To understand the meaning of this apparent heterodoxy, we have to understand, first, what Tocqueville feared about the possible future of democracy in America as it might prefigure ever-more pervasive democracy in the world; and, second, what he meant by “lawyer-like sobriety” in the context of the sentences I have just quoted.
In the Introduction to the first volume of Democracy in America, after surveying the history of Western civilization, Tocqueville concluded that the steady development of democracy –-by which he meant “a general equality of [social] condition among the people”— was an “irresistible revolution” and a “providential fact.”10 He eloquently summarized the reasons for this trend as follows (Everyman, Vol. I, p. 5):
From the time when the exercise of the intellect became a source of strength and of wealth, we see that every addition to science, every fresh truth, and every new idea became a germ of power placed within the reach of the people. Poetry, eloquence, and memory, the graces of the mind, the fire of imagination, depth of thought, and all the gifts which Heaven scatters at a venture, turned to the advantage of democracy; and even when they were in the possession of its adversaries, they still served its cause by throwing into bold relief the natural greatness of man. Its conquests spread, therefore, with those of civilization and knowledge, and literature became an arsenal open to all, where the poor and the weak daily resorted for arms. In running over the pages of our history, we shall scarcely find a single great event of the last 700 years that has not promoted equality of condition.
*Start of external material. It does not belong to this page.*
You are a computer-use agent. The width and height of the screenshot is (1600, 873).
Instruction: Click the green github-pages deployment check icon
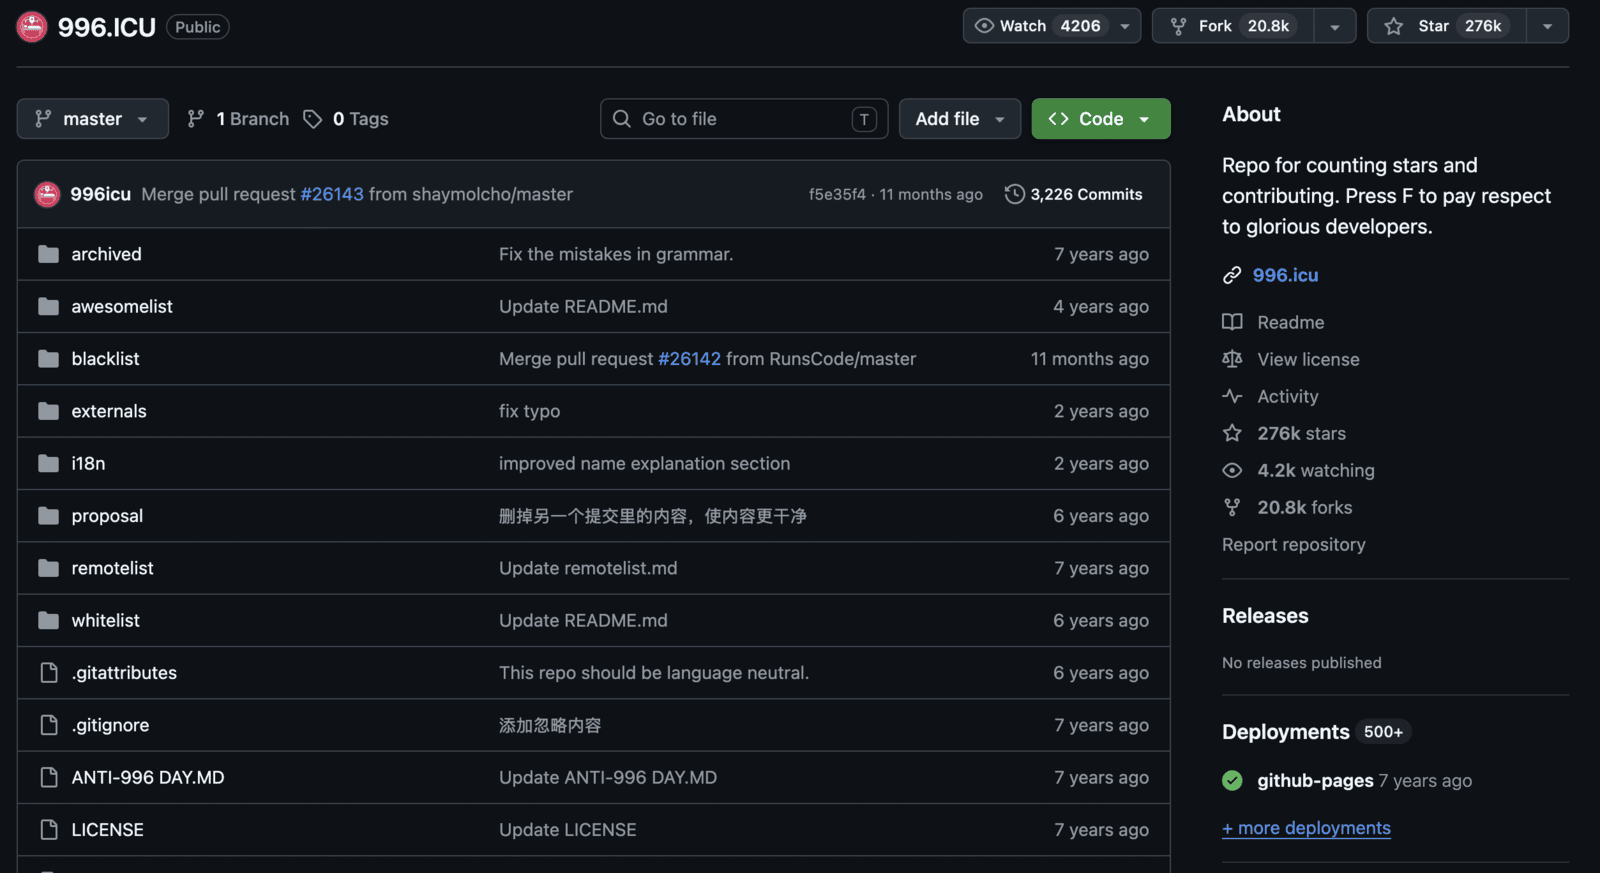(1232, 780)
Tocqueville was a 19th century French aristocrat who confessed some sadness at the passing of the old order. An evidently pious, if not conventionally religious, Catholic who declared “I believe, but I do not practice,”11 he sought to find and accept reasons to rejoice in what he characterized as the will of a just God. The whole of Democracy in America was written, he said, “under the influence of a kind of religious awe…of that irresistible revolution which has advanced for centuries in spite of every obstacle…” (Everyman, Vol. I, p. 6). As a political scientist, he undertook by coming to America, where democracy as he understood it was most fully developed, to study and to understand it, and then consider how its inevitable human imperfections could best be mitigated. He is explicit about this:
I confess that, in America, I saw more than America; I sought there the image of democracy itself, with its inclinations, its character, its prejudices, and its passions, in order to learn what we have to fear or to hope from its progress (Everyman, Introduction, Vol. I, p. 6).12
Like many, if not, indeed, nearly all, of the Founders of the American Republic, Tocqueville feared what common people –the demos– might do with their power in democratic society. He feared –one might even say correctly he predicted— that the democratic outlook would lead to the following political developments:
First, a highly centralized government tending toward a diminished concern for individual rights; second, an enormous expansion of governmental power in regulation of private enterprise and in providing for the public welfare; third, a consequent need for the development of countervailing aggregations of private power to prevent the government from becoming too oppressive; fourth, an increasing tendency toward political apathy, following an almost complete absorption in private business and affairs on the part of people generally; fifth, a reluctance of the people to withdraw their confidence in the government “in the midst even of its excesses and errors;” and, sixth and lastly, agreeing with Thomas Jefferson (who Tocqueville regarded as “the most powerful advocate democracy has ever had”), a greatly expanded power in the Presidency “at a distant period.”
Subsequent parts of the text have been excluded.